Set problem: Could you rewrite the rows as a JSON list of strings, one string per line and blank lines omitted, starting at the line that contains "Open the Settings gear" and continuing through the end of the rows? Keep the pictures out of the list.

######

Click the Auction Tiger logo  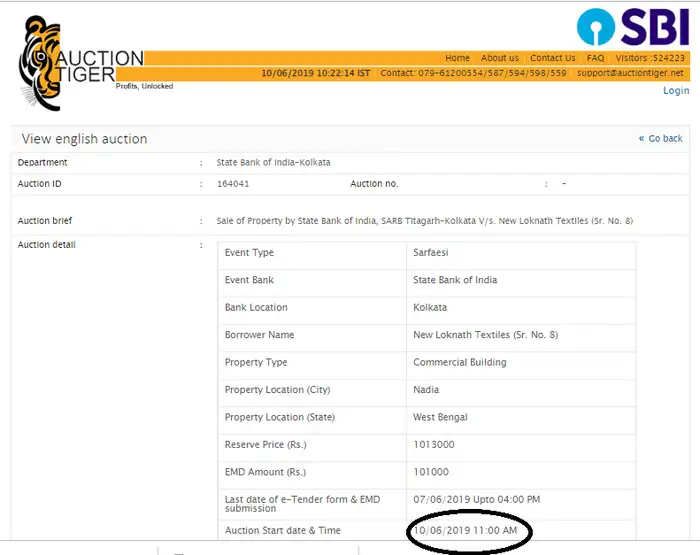tap(80, 60)
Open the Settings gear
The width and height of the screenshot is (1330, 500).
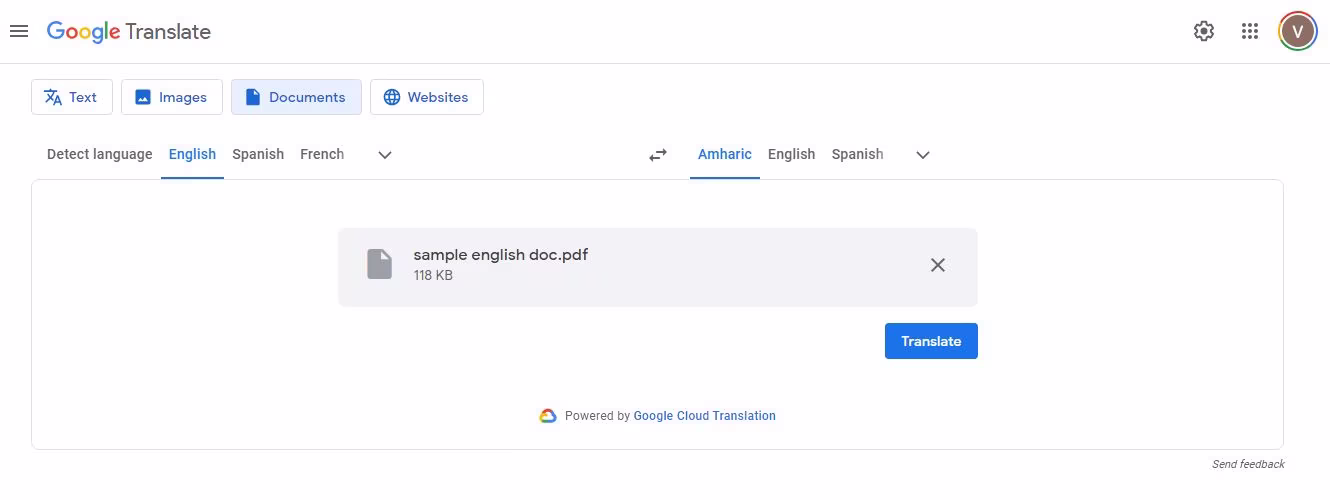1204,31
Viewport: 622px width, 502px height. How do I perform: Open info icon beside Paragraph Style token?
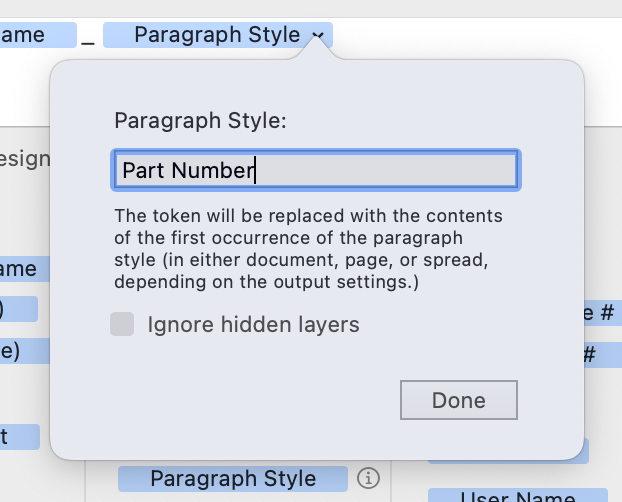(368, 478)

######

Exercise result:
[
  "Open the Settings gear",
  "The width and height of the screenshot is (1330, 500).",
  "1204,31",
  "Viewport: 622px width, 502px height. How do I perform: Open info icon beside Paragraph Style token?",
  "(368, 478)"
]